> **SUPPLIED INFORMATION**:
——————

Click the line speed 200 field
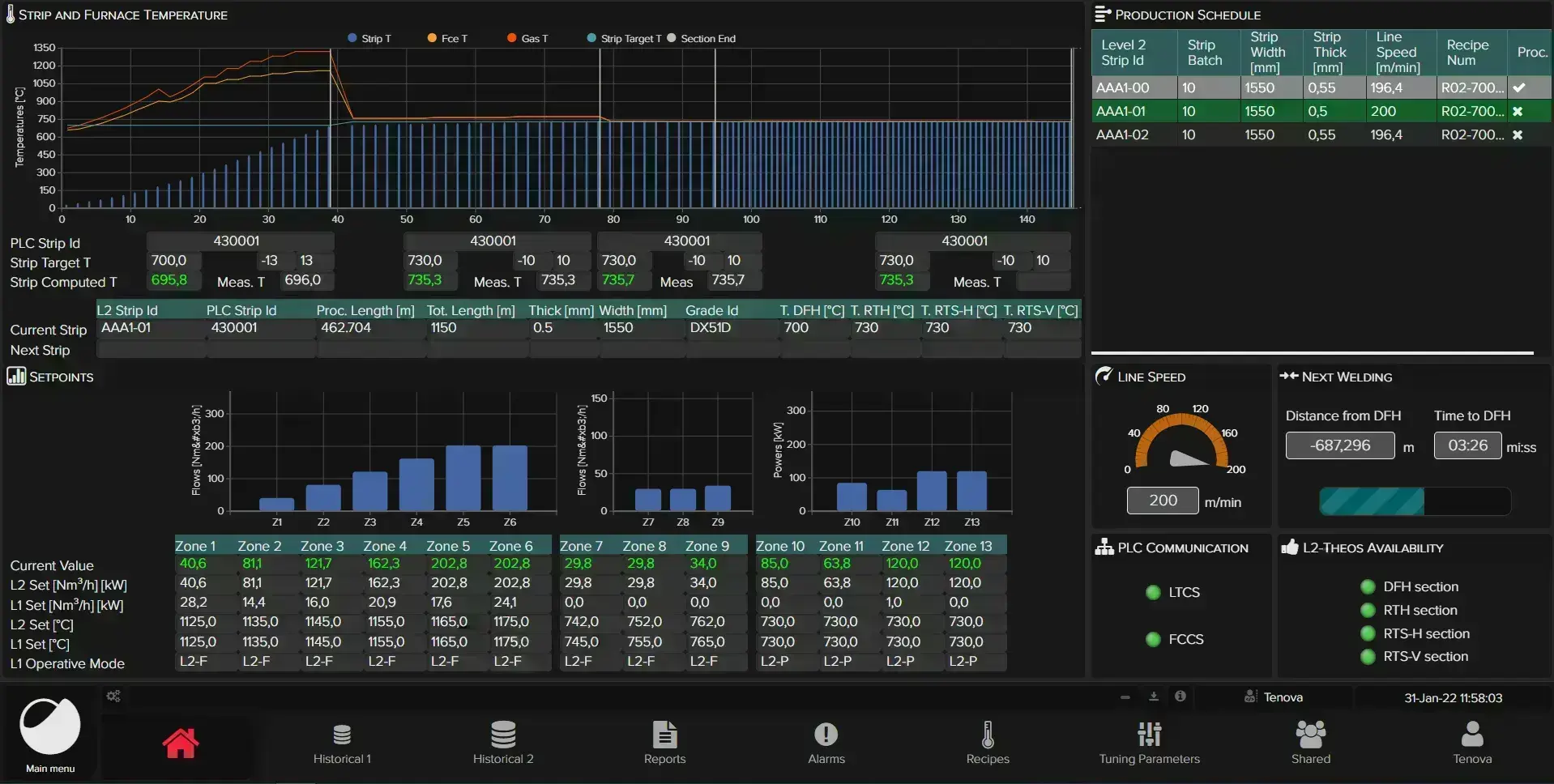 [x=1162, y=501]
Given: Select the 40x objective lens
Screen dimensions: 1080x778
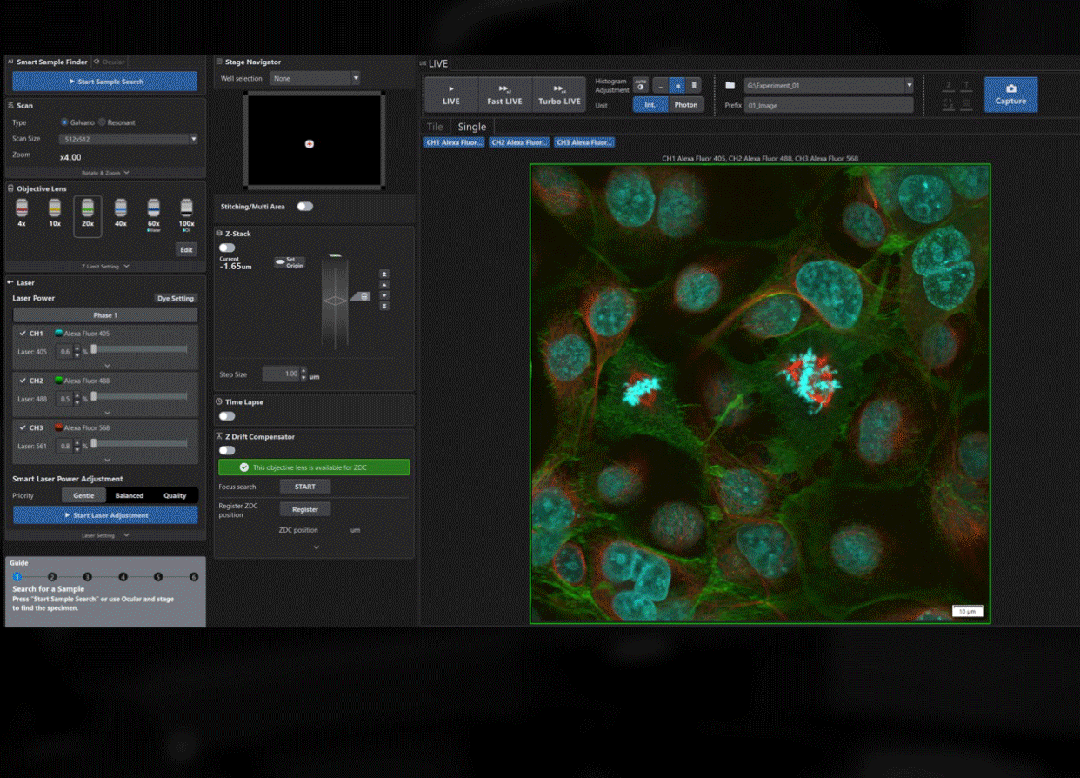Looking at the screenshot, I should click(x=120, y=213).
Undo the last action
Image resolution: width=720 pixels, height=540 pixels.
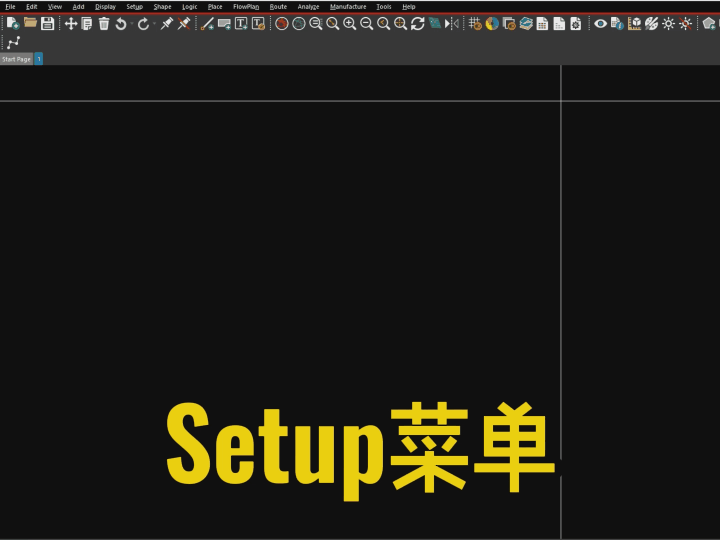point(120,23)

——————

> **DIRECTIONS**: Print the entries again exactly as they appear above. Do not print the pictures.

> **REPLY**:
Click the line speed 200 field
 [x=1162, y=501]
Given: Select the 40x objective lens
Screen dimensions: 1080x778
Looking at the screenshot, I should click(x=120, y=213).
Undo the last action
Image resolution: width=720 pixels, height=540 pixels.
point(120,23)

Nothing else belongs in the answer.